Ceruleanacg / Personae

📈 Personae is a repo of implements and environment of Deep Reinforcement Learning & Supervised Learning for Quantitative Trading.
MIT License
1.34k stars 338 forks source link

ImportError: /usr/lib/x86_64-linux-gnu/libcuda.so.1: file too short #14

Closed JS00000 closed 6 years ago

JS00000 commented 6 years ago

I use Docker to run this project, but meet some problems.

The progress is below:

docker image build -t ppdemo . docker run --name my_mongo -p 27017:27017 -d mongo docker run -t --link my_mongo:mongo -v $PWD:/app/Personae ppdemo spider/stock_spider.py

It is fine now. But some errors happened when python import tensorflow.

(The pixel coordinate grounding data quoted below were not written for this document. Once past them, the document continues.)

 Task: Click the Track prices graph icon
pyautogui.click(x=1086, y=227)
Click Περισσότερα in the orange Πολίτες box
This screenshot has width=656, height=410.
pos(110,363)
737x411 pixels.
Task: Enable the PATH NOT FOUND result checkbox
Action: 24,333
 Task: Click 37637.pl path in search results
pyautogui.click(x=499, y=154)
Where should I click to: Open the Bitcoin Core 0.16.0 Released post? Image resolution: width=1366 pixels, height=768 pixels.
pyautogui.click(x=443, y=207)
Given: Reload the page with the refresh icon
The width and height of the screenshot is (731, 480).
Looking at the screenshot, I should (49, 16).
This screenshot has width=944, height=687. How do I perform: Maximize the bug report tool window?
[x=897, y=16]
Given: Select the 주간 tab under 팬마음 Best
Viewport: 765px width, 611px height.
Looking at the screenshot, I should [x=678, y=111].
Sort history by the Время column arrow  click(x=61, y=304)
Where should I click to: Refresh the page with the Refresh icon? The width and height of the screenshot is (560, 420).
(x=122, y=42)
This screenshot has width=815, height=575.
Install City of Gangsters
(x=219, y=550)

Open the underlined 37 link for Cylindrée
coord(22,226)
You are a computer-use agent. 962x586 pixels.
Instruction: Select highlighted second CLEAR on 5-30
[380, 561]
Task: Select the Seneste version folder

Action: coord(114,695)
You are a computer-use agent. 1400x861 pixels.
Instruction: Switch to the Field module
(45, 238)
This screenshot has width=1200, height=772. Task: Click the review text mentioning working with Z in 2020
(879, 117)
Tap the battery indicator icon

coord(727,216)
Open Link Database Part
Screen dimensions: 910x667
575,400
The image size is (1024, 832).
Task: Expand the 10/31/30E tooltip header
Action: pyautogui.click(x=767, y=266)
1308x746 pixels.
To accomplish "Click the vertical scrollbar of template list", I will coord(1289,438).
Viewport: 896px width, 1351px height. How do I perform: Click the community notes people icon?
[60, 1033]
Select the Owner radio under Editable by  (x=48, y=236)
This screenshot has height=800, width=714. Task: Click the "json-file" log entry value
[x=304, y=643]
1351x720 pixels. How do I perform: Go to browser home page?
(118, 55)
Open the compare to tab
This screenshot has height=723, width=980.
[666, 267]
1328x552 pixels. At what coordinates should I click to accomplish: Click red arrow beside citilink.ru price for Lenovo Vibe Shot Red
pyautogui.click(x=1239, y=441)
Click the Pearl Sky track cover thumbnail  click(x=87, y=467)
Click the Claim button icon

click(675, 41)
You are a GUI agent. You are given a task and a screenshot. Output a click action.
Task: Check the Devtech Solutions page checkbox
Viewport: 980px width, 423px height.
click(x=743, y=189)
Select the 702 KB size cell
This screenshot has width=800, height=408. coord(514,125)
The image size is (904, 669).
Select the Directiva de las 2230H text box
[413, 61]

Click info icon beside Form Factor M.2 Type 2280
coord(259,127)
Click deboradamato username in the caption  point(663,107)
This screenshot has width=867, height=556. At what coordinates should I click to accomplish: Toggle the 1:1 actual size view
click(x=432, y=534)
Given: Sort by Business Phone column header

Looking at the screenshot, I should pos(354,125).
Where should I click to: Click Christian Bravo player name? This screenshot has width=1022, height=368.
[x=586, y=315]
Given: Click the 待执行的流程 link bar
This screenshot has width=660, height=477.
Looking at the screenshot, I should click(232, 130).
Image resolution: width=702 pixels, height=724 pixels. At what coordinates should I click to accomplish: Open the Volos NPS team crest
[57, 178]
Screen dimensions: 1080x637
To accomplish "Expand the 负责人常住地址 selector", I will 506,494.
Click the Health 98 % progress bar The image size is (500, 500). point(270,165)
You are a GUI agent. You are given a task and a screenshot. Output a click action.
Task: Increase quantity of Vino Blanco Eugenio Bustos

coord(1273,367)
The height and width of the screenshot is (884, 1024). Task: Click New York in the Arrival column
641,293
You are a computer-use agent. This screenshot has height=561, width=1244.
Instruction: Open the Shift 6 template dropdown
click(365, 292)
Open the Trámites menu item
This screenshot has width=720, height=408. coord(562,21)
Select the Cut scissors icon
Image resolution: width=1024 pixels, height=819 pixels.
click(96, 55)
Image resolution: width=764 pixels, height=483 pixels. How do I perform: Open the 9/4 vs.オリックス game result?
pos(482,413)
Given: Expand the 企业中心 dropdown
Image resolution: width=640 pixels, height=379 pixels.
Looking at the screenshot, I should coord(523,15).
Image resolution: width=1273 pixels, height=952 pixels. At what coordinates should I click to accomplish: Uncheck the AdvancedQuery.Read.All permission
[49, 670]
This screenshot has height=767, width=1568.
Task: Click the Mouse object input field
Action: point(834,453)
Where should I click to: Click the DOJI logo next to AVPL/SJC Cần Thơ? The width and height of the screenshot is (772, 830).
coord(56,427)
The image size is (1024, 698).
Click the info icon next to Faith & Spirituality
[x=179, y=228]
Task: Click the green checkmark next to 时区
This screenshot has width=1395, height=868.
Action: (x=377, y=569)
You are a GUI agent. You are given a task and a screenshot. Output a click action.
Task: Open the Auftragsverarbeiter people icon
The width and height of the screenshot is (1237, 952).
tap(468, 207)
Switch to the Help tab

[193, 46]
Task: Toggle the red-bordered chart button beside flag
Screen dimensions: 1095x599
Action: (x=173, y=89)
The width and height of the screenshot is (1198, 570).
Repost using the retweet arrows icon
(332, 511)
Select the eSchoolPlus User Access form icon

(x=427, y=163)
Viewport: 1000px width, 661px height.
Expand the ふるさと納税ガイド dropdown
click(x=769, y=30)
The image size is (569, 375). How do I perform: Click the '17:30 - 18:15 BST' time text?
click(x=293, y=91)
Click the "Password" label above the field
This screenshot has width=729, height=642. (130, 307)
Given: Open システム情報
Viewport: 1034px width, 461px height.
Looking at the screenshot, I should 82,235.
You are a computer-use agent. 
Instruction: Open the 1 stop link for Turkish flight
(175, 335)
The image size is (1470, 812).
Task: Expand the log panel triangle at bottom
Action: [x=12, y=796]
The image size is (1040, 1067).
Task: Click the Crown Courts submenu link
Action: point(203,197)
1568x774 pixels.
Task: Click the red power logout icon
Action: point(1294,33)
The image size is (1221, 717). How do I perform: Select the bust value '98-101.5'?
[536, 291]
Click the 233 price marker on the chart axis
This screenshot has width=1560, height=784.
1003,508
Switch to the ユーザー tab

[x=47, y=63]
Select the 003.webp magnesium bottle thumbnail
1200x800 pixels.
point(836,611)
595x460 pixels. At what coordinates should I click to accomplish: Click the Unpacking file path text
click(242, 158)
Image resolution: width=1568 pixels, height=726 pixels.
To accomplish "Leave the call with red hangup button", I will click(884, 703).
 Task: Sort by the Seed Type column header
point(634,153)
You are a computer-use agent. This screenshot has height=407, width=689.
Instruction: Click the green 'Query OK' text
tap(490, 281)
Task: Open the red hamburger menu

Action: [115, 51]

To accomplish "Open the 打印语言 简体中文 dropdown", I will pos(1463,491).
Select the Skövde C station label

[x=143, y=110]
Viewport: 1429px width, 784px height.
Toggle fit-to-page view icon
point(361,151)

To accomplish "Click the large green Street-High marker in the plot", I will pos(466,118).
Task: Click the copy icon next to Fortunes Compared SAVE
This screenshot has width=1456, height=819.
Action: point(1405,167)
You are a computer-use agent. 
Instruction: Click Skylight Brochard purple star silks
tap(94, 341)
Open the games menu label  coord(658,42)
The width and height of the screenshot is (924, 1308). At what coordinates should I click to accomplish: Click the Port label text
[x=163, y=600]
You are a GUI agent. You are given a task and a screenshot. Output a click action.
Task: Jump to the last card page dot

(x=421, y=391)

$ docker run -t --link my_mongo:mongo -v $PWD:/app/Personae ppdemo algorithm/SL/DualAttnRNN.py
Traceback (most recent call last):
  File "/usr/local/lib/python3.5/dist-packages/tensorflow/python/pywrap_tensorflow.py", line 58, in <module>
    from tensorflow.python.pywrap_tensorflow_internal import *
  File "/usr/local/lib/python3.5/dist-packages/tensorflow/python/pywrap_tensorflow_internal.py", line 28, in <module>
    _pywrap_tensorflow_internal = swig_import_helper()
  File "/usr/local/lib/python3.5/dist-packages/tensorflow/python/pywrap_tensorflow_internal.py", line 24, in swig_import_helper
    _mod = imp.load_module('_pywrap_tensorflow_internal', fp, pathname, description)
  File "/usr/lib/python3.5/imp.py", line 242, in load_module
    return load_dynamic(name, filename, file)
  File "/usr/lib/python3.5/imp.py", line 342, in load_dynamic
    return _load(spec)
ImportError: /usr/lib/x86_64-linux-gnu/libcuda.so.1: file too short

During handling of the above exception, another exception occurred:

Traceback (most recent call last):
  File "algorithm/SL/DualAttnRNN.py", line 3, in <module>
    import tensorflow as tf
  File "/usr/local/lib/python3.5/dist-packages/tensorflow/__init__.py", line 24, in <module>
    from tensorflow.python import *
  File "/usr/local/lib/python3.5/dist-packages/tensorflow/python/__init__.py", line 49, in <module>
    from tensorflow.python import pywrap_tensorflow
  File "/usr/local/lib/python3.5/dist-packages/tensorflow/python/pywrap_tensorflow.py", line 72, in <module>
    raise ImportError(msg)
ImportError: Traceback (most recent call last):
  File "/usr/local/lib/python3.5/dist-packages/tensorflow/python/pywrap_tensorflow.py", line 58, in <module>
    from tensorflow.python.pywrap_tensorflow_internal import *
  File "/usr/local/lib/python3.5/dist-packages/tensorflow/python/pywrap_tensorflow_internal.py", line 28, in <module>
    _pywrap_tensorflow_internal = swig_import_helper()
  File "/usr/local/lib/python3.5/dist-packages/tensorflow/python/pywrap_tensorflow_internal.py", line 24, in swig_import_helper
    _mod = imp.load_module('_pywrap_tensorflow_internal', fp, pathname, description)
  File "/usr/lib/python3.5/imp.py", line 242, in load_module
    return load_dynamic(name, filename, file)
  File "/usr/lib/python3.5/imp.py", line 342, in load_dynamic
    return _load(spec)
ImportError: /usr/lib/x86_64-linux-gnu/libcuda.so.1: file too short

Failed to load the native TensorFlow runtime.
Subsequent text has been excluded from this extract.